While ECN is now the standard interpretation of two of the eight bits in the TOS field of the IP header and support for ECN is highly recommended, it is not required. Moreover, there is no single recommended AQM algorithm, but instead, there is a list of requirements a good AQM algorithm should meet. Like TCP congestion control algorithms, every AQM algorithm has its advantages and disadvantages, and so we need a lot of them to argue about.

6.5 Ingress/Egress Queues

We have been drawing a clear line between approaches to congestion control that happen inside the network (i.e., the AQM algorithms described in this chapter) and at the edge of the network (i.e., the TCP-based algorithms described in earlier chapters). But the line isn’t necessarily that crisp. To see this, you just have to think of the end-to-end path as having a ingress queue at the kernel/device interface on the sending host and an egress queue at the device/kernel interface on the receiving host.1 These edge queues are likely to become increasingly important as virtual switches and NIC support for virtualization become more and more common.


Confusingly, the ingress queue from the perspective of the network path is the outbound (egress) queue on the sending host and, the egress queue from the perspective of the network path is the inbound (ingress) queue on the receiving host. As shown in Figure 40, we use the terms ingress and egress from the network’s perspective.

This perspective is illustrated in Figure 40, where both locations sit below TCP, and provide an opportunity to inject a second piece of congestion control logic into the end-to-end path. CoDel and ECN are examples of this idea: they have been implemented at the device queue level of the Linux kernel.


Figure 40. Ingress and egress queues along the end-to-end path, implemented in the sending and receiving hosts, respectively.

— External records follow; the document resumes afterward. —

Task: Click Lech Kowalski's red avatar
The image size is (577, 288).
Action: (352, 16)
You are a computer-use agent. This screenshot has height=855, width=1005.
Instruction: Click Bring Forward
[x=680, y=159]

Does this work? One issue is whether packets are dropped at the ingress or the egress. When dropping at the ingress (on the sending host), TCP is notified in the return value of the Write function, which causes it to “forget” that it sent the packet. This means this packet will be sent next, although TCP does decrease its congestion window in response to the failed write. In contrast, dropping packets at the egress queue (on the receiving host), means the TCP sender will not know to retransmit the packet until it detects the loss using one of its standard mechanisms (e.g., three duplicate ACKs, a timeout). Of course, having the egress implement ECN helps.

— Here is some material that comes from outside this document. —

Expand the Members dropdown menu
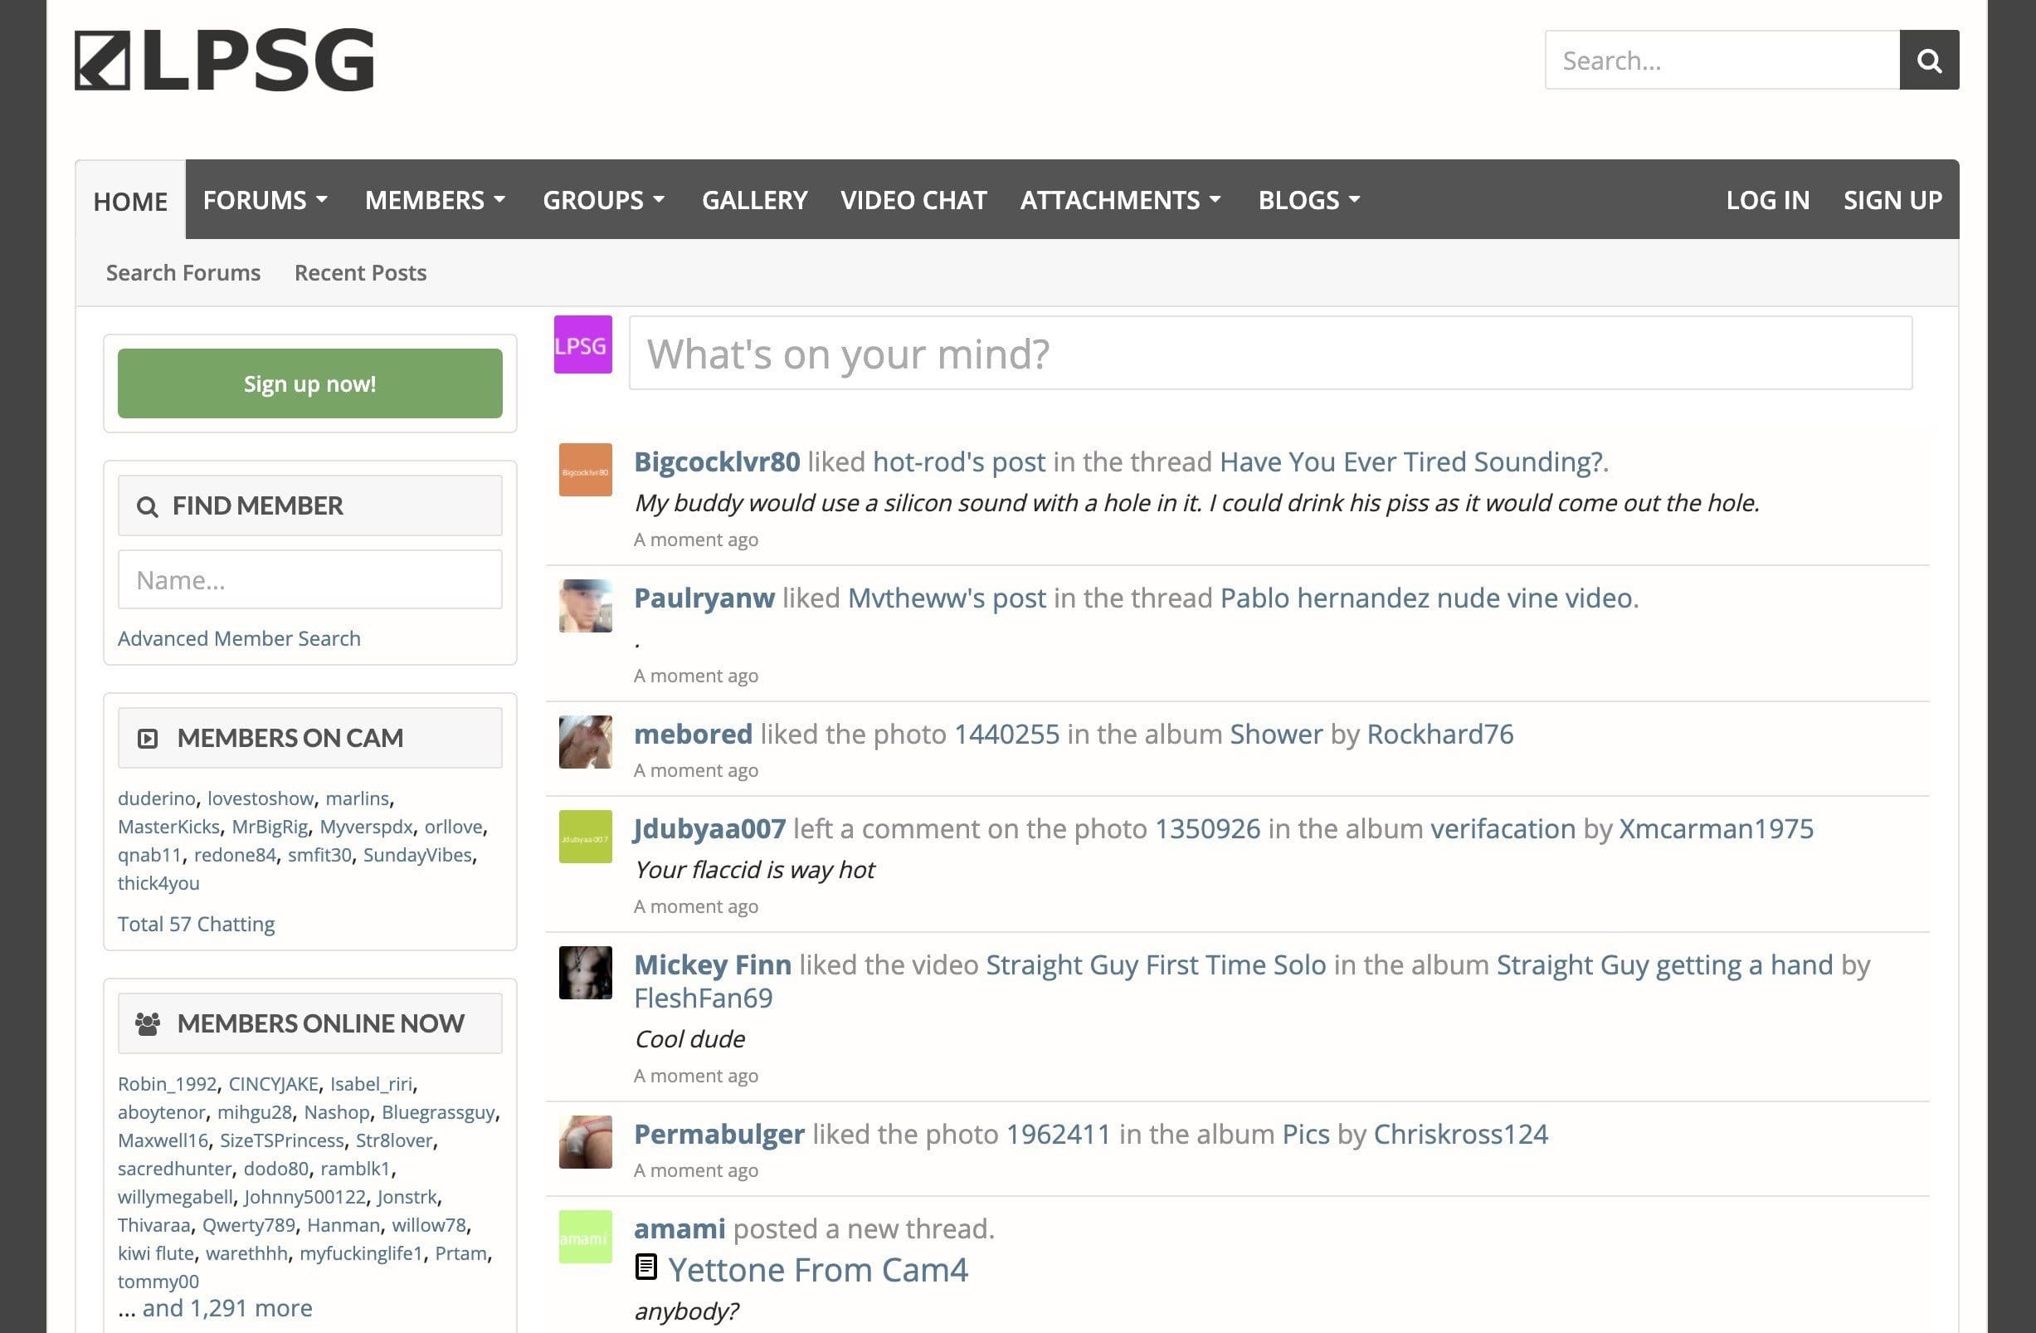This screenshot has height=1333, width=2036. [x=435, y=200]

When we consider this discussion in the context of the bigger congestion control picture, we can make two interesting observations. One is that Linux provides a convenient and safe way to inject new code—including congestion control logic—into the kernel, namely, using the extended Berkeley Packet Filter (eBPF). eBPF is becoming an important technology in many other contexts as well. The standard kernel API for congestion control has been ported to eBPF and most existing congestion control algorithms have been ported to this framework. This simplifies the task of experimenting with new algorithms or tweaking existing algorithms by side-stepping the hurdle of waiting for the relevant Linux kernel to be deployed.

Further Reading

The Linux Kernel. BPF Documentation.

A second observation is that by explicitly exposing the ingress/egress queues to the decision-making process, we open the door to building a congestion control mechanism that contains both a “decide when to transmit a packet” component and a “decide to queue-or-drop a packet” component. We’ll see an example of a mechanism that takes an innovative approach to using these two components in Section 7.1 when we describe On-Ramp.